### Exercise requirements
From the entries below, work out the number of lines that hold the word "style", and give that number alone.

### Data supplied
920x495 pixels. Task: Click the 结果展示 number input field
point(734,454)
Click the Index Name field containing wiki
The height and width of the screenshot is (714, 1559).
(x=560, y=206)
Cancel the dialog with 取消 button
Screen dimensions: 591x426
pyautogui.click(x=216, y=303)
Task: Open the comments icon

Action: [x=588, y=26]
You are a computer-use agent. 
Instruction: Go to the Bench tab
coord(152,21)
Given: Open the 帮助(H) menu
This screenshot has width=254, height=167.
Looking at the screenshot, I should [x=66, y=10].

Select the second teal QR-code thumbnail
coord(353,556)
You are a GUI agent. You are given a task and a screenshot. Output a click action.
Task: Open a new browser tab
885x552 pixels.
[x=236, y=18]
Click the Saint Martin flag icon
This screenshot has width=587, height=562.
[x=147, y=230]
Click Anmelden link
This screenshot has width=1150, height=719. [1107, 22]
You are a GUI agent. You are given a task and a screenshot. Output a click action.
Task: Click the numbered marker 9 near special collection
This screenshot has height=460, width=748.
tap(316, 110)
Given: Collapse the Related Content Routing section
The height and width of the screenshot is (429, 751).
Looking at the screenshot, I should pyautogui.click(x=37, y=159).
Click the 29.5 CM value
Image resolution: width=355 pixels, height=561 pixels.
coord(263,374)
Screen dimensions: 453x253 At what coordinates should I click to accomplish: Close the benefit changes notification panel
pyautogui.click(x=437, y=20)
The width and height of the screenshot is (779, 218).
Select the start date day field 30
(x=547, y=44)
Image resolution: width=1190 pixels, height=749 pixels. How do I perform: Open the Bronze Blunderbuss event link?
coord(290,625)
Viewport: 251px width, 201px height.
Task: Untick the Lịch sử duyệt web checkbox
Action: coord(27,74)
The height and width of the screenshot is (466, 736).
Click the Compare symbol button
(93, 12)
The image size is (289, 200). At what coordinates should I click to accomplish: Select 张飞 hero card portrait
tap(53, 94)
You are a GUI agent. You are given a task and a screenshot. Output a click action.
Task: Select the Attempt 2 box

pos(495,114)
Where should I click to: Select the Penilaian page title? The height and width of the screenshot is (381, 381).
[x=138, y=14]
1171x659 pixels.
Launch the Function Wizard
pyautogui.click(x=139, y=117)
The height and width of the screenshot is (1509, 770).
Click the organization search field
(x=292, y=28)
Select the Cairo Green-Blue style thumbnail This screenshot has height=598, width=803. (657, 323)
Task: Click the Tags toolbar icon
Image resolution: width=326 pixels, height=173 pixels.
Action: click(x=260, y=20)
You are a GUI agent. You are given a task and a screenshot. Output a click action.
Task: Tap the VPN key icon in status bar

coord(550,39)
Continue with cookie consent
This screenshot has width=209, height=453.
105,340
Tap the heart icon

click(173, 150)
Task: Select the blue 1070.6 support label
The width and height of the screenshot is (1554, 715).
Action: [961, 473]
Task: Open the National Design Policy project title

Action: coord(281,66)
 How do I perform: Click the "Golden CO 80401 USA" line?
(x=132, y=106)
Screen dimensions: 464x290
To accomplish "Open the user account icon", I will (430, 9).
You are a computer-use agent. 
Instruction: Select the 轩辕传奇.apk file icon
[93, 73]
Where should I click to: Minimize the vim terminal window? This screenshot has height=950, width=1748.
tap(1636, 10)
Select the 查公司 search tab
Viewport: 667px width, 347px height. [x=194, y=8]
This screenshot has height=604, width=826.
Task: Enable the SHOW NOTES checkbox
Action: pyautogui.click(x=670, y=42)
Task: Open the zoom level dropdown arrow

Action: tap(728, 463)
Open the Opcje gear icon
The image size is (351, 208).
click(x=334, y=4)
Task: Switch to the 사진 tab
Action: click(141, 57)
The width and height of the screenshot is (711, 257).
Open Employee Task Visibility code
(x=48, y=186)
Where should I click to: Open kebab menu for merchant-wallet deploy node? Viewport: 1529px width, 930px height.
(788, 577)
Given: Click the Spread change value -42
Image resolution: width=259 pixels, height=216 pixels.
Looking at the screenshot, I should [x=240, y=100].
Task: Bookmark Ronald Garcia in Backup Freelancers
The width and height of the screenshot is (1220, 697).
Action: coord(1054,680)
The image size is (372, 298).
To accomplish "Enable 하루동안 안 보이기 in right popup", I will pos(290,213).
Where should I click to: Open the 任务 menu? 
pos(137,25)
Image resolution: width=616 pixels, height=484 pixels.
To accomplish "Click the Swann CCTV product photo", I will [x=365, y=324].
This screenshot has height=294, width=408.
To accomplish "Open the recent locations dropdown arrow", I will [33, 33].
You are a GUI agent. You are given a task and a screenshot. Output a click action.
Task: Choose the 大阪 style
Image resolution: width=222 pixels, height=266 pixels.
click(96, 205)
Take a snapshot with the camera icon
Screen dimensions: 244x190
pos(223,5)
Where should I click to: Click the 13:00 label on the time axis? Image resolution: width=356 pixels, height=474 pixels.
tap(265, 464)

### Worked solution
2